WHEN THE SEA COMES
Alice de Kruijs
The Netherlands is famous for its polders and dikes. We are known as that industrious little nation on the North Sea that has successfully kept the sea at bay for centuries. But the sea that we have been fighting for our entire history was not increasing in volume. This situation is now being seriously disrupted by warming seawater and melting glaciers and ice caps, leading to a slow but steady sea level rise.
Many portraits were taken during my trip to Ameland, a relative small Island in the Wadden sea who is already experiencing the consequences of global warming.
I added a post processing technique by printing the photos and cover them with flowers. The flowers have a symbolic value expressing protection and purity. All flowers are originally from The Netherlands and belong to our unique bio diversity.
After viewing many old photos I found out the number of red haired inhabitant living on the Dutch islands is very large. Therefore I choose all models with natural red hair.
There are also old postcard implemented in the series. During my research period I realised the importance of integrating the old postcards as they represent a time where global warming wasn’t crucial. The difference from reality and the postcards will only become larger as the sea is continuing rising.
┄┄┄┄┄┄┄┄┄┄┄┄┄┄┄┄┄┄┄┄
• To-do item A: Collect each line of the entries that contains the string "completed".

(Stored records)
┄┄┄┄┄┄┄┄┄┄┄┄┄┄┄┄┄┄┄┄
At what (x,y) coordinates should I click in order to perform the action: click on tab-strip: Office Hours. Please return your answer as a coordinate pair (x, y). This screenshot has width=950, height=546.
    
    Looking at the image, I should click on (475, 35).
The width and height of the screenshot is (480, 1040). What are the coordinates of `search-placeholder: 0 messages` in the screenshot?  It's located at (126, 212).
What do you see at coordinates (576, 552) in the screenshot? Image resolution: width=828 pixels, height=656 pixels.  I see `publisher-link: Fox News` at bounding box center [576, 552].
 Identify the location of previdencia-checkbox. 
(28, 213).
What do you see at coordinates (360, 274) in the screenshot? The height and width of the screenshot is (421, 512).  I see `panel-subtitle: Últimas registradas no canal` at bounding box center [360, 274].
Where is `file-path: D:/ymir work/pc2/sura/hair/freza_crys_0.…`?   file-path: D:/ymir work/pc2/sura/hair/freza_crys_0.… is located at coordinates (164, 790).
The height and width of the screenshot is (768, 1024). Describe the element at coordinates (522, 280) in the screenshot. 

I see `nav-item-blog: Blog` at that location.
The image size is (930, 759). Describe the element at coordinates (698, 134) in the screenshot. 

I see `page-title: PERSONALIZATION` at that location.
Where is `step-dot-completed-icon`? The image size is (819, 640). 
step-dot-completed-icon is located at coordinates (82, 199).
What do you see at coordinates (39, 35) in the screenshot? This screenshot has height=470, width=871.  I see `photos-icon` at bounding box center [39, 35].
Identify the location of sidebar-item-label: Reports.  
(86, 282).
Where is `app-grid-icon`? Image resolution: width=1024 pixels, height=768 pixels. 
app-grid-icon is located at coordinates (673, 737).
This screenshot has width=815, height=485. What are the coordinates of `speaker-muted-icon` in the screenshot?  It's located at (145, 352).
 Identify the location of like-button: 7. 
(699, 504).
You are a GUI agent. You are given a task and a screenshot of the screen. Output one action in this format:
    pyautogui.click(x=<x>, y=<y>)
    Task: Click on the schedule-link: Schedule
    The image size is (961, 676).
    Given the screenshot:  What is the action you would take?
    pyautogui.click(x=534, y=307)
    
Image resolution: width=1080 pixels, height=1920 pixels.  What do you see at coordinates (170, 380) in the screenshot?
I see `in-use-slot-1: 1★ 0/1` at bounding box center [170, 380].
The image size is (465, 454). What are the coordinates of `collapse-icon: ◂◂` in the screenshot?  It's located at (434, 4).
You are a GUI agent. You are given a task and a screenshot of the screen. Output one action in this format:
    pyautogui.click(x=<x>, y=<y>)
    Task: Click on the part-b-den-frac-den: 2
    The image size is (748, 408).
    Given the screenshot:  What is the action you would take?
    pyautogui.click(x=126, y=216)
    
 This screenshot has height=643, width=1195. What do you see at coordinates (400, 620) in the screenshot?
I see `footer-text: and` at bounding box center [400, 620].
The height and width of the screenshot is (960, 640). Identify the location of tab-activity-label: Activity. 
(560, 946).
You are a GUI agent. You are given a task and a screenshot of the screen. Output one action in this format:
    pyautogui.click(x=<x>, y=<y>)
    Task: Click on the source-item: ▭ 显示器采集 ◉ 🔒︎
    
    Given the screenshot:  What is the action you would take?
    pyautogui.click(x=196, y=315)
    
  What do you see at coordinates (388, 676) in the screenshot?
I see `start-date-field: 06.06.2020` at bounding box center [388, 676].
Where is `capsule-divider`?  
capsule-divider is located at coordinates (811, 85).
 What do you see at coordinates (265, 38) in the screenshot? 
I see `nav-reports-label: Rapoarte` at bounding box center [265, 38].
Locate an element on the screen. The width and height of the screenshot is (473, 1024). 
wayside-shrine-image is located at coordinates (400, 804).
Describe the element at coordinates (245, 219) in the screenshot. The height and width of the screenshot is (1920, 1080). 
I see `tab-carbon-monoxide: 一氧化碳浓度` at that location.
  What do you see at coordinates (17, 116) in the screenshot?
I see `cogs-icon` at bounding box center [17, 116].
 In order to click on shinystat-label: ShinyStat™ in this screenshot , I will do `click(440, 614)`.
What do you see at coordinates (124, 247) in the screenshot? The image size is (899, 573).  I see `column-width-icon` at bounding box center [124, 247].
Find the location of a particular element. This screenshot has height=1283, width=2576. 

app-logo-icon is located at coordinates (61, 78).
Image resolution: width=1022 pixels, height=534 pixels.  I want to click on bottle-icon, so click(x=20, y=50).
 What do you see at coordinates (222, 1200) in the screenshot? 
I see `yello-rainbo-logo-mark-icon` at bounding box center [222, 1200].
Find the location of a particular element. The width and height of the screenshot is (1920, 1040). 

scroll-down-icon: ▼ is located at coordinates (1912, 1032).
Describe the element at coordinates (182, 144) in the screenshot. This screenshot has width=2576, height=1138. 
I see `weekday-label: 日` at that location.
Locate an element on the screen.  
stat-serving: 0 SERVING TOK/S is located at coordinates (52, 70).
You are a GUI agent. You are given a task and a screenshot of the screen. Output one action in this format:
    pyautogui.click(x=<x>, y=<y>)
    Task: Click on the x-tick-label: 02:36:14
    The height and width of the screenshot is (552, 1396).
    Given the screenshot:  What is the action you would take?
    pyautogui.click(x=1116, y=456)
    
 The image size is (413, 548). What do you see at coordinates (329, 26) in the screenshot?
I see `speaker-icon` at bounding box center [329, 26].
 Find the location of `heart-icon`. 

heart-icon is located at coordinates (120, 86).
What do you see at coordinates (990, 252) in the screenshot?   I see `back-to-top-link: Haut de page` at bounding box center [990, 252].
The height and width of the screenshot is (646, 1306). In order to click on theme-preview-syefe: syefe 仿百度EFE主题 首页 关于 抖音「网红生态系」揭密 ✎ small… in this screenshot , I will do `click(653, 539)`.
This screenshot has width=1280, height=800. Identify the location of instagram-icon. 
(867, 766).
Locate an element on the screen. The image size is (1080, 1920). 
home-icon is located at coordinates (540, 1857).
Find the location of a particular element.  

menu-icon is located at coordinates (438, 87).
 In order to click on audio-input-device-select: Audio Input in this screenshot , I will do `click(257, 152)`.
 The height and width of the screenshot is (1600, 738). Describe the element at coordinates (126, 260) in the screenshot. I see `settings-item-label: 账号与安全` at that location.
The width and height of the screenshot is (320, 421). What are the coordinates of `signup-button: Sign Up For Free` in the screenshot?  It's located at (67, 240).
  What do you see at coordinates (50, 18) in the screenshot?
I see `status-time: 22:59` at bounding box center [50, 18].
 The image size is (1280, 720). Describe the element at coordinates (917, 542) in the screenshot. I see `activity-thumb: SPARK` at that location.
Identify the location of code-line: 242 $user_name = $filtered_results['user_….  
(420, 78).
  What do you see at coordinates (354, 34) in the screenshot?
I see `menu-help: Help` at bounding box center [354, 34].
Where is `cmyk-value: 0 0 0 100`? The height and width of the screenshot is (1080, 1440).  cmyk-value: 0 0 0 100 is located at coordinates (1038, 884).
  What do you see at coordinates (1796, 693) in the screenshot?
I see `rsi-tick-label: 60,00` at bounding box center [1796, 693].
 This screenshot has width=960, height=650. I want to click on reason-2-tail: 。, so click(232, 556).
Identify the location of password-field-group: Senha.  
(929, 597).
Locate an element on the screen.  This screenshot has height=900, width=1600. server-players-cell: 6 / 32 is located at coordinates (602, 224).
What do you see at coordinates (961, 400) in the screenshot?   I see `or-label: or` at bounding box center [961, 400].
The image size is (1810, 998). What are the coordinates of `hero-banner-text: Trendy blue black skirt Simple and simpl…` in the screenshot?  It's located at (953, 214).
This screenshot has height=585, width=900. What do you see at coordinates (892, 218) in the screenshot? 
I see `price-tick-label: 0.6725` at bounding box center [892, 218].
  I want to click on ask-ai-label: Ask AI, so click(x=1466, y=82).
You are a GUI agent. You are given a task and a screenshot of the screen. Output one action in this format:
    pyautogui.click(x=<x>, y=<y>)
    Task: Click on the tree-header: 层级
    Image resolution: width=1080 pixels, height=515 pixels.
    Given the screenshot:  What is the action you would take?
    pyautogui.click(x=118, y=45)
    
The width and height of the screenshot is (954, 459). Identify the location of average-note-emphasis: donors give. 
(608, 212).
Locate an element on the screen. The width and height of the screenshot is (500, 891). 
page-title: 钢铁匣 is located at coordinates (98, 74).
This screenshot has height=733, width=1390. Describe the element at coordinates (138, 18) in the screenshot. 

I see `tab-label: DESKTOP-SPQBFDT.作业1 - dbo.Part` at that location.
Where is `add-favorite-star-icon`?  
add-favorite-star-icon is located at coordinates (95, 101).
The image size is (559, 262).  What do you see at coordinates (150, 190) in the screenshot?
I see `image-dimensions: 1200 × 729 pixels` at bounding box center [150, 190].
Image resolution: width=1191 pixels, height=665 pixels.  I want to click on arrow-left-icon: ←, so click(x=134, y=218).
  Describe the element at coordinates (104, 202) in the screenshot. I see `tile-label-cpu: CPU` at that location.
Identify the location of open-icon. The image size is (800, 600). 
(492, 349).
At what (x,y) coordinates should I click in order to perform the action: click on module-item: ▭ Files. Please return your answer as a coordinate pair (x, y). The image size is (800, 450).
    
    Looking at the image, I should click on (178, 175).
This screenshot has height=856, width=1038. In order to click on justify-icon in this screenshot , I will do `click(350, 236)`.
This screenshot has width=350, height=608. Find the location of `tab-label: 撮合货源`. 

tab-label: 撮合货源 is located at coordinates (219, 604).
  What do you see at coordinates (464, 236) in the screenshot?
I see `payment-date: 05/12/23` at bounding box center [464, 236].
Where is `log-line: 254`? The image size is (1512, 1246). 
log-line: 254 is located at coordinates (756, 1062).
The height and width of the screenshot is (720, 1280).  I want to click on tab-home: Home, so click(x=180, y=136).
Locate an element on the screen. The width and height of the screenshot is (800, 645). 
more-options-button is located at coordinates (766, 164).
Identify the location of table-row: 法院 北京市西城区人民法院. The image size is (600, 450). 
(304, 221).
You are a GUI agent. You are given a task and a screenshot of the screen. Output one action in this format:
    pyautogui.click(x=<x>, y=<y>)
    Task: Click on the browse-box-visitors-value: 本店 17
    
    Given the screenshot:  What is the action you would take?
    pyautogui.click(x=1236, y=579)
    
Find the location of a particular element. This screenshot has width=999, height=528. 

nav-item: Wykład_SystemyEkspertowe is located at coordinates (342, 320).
┄┄┄┄┄┄┄┄┄┄┄┄┄┄┄┄┄┄┄┄
• To-do item B: From the text about the rising sea in the Netherlands, put this sentence into Spanish: "The flowers have a symbolic value expressing protection and purity."

• Task response A:
Where is `step-dot-completed-icon`? The image size is (819, 640). 
step-dot-completed-icon is located at coordinates (82, 199).

• Task response B: Las flores tienen un valor simbólico que expresa protección y pureza.